Typically, a CIO arguing for a $30 to $40 million IT investment for new payment systems has to answer a lot of questions from a skeptical CEO, chief financial officer and board members. But that wasnt the recent experience of Canadian Tire Corp. CIO Andrew Wnek.
Wnek reports to the CEO and runs IT for the $8.4 billion Canadian megabrand, which includes stores that sell tires and related auto parts, a chain of gas stations, car washes, emergency roadside service, clothing stores and a division that creates credit cards as well as sells insurance and warranties.
An executive who is used to having to create elaborate business case assessments for various technology programs, Wnek said replacing the network of 12- to 15-year-old NCR ECR (electronic cash registers) with Fujitsu POS units “wasnt a hard sell.”

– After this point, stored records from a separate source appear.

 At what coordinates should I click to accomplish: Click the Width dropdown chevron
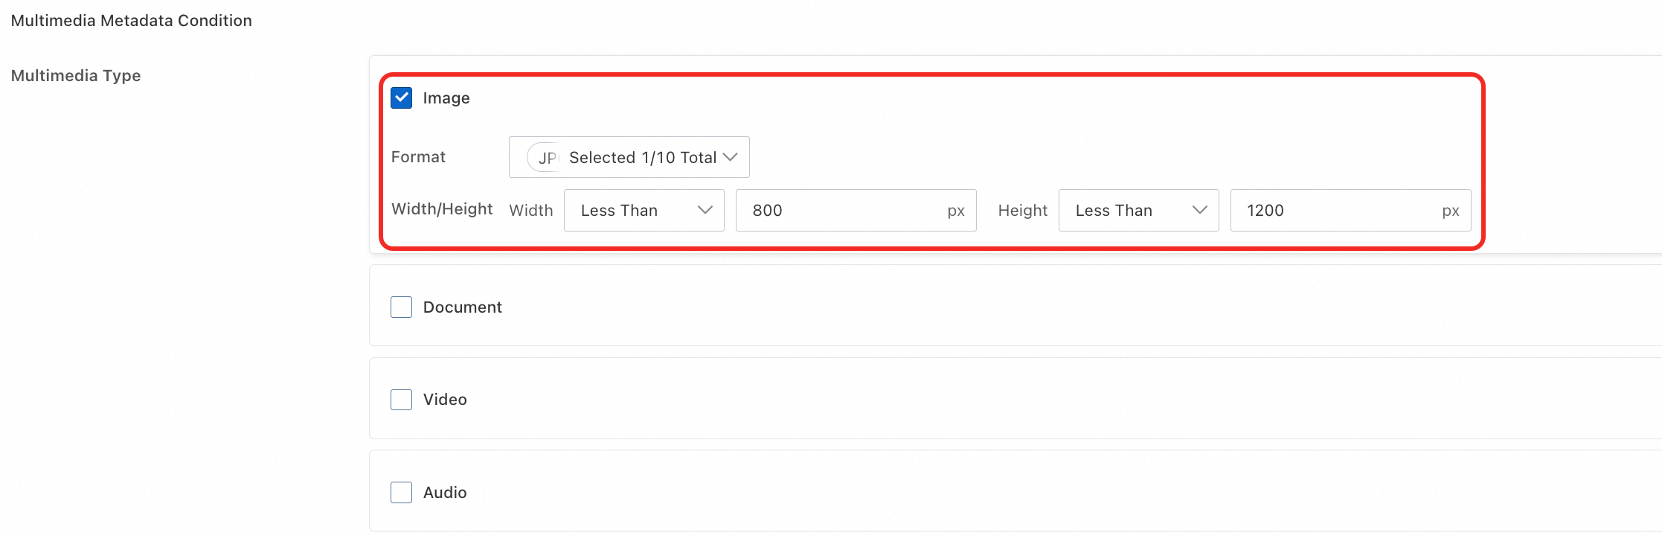coord(705,210)
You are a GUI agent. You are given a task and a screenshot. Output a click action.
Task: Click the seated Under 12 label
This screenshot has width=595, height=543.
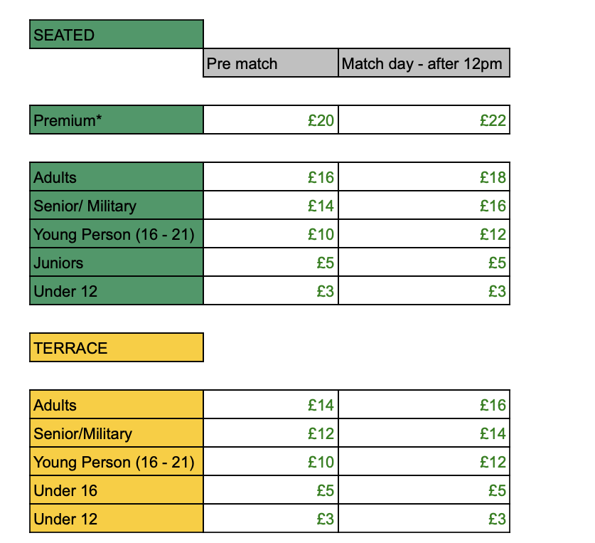(117, 291)
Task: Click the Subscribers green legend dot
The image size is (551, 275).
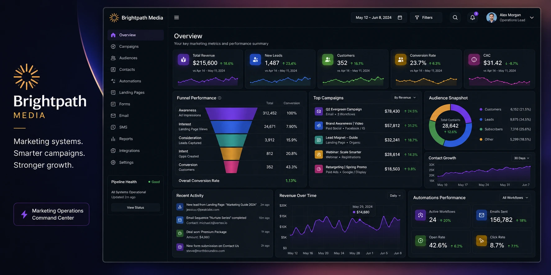Action: (x=481, y=129)
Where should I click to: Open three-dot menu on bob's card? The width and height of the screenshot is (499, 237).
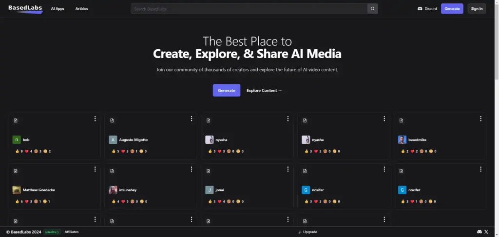coord(95,119)
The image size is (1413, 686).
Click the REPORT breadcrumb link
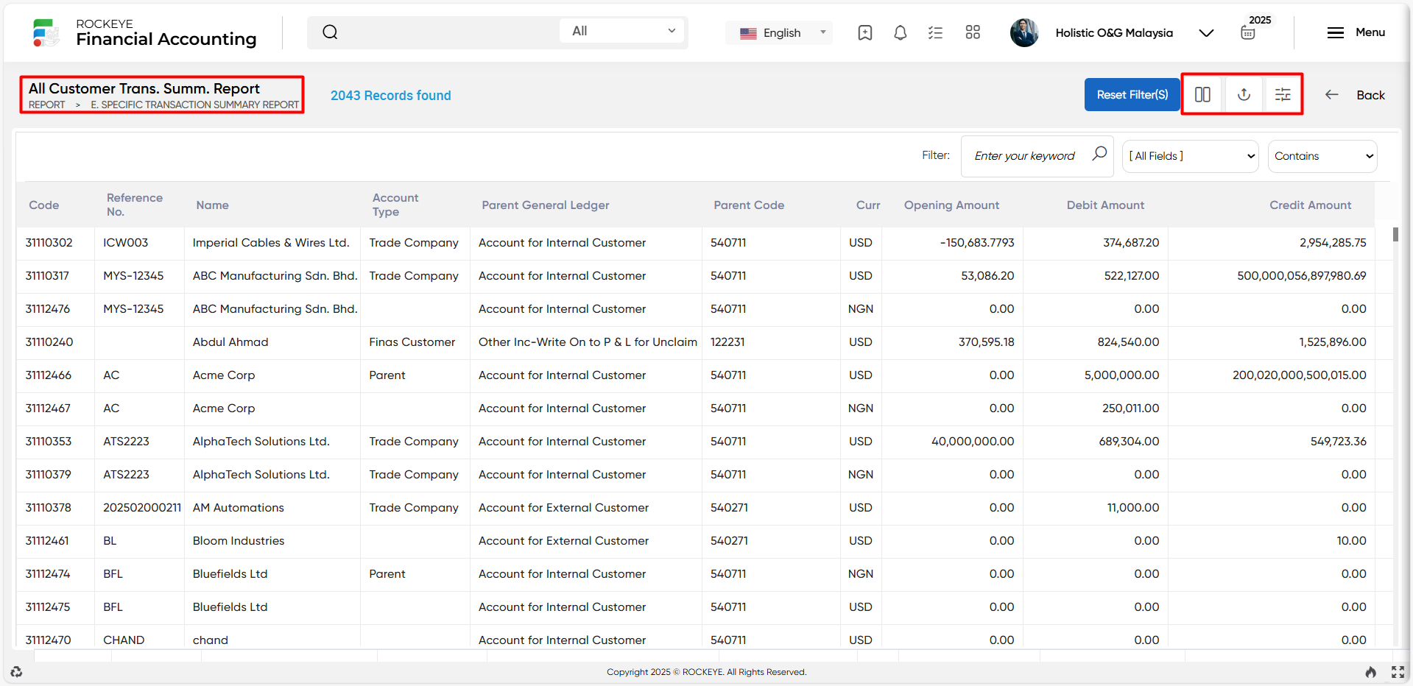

“The argument was simple: You keep NCR registers in place running on DOS and youre going to have stores crashing and you wont be able to get people through the stores,” Wnek said. “The first driver was that we were running out of life cycles.”
The new machines wouldnt merely address various customer-complaint-producing shortcomings of the older ECR units, he argued.
They would allow the company to consider a wide range of 21st-century retail options, including CRM, loyalty programs, self-checkout and contactless payment.
With the older ECRs, “the scanning was slow, it was a little cumbersome and [the customer-facing green screen] was difficult to read,” Wnek said.
“Its a 15-year-old solution that is running out of steam very quickly. Its the customer experience, thats the key thing were looking for. Intuitively, we know that there will be productivity gains.”